§ WORK TO BE COMPLETED
Go through the entries below and copy each line that holds the word "screenshot".
──────── ENTRIES SUPPLIED ────────
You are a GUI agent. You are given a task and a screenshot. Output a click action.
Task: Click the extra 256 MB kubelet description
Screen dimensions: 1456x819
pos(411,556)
────────
──────── ENTRIES SUPPLIED ────────
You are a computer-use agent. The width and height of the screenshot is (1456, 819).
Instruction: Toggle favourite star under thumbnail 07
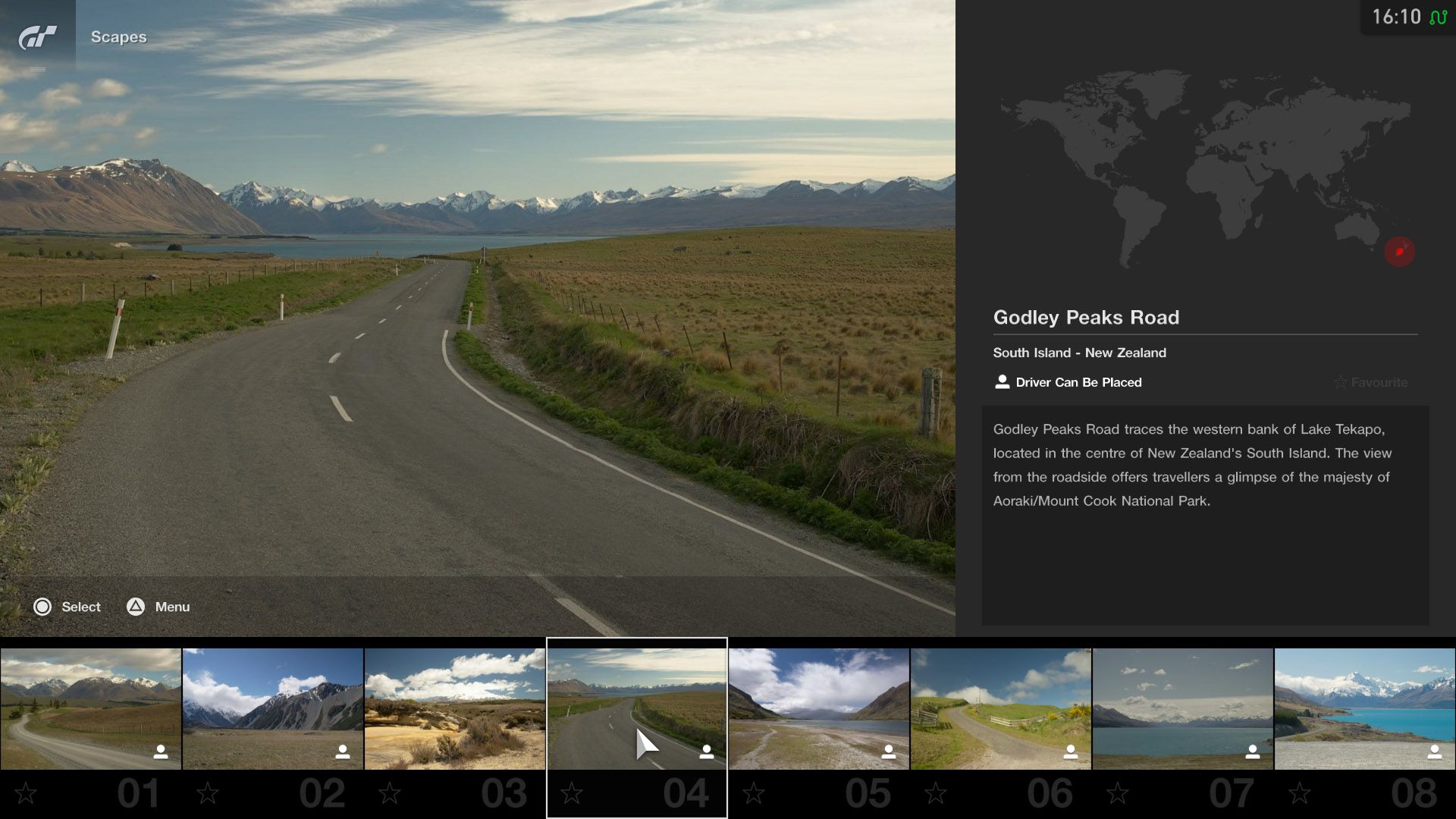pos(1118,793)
────────
§ ANSWER SECTION
You are a GUI agent. You are given a task and a screenshot. Output a click action.
You are a computer-use agent. The width and height of the screenshot is (1456, 819).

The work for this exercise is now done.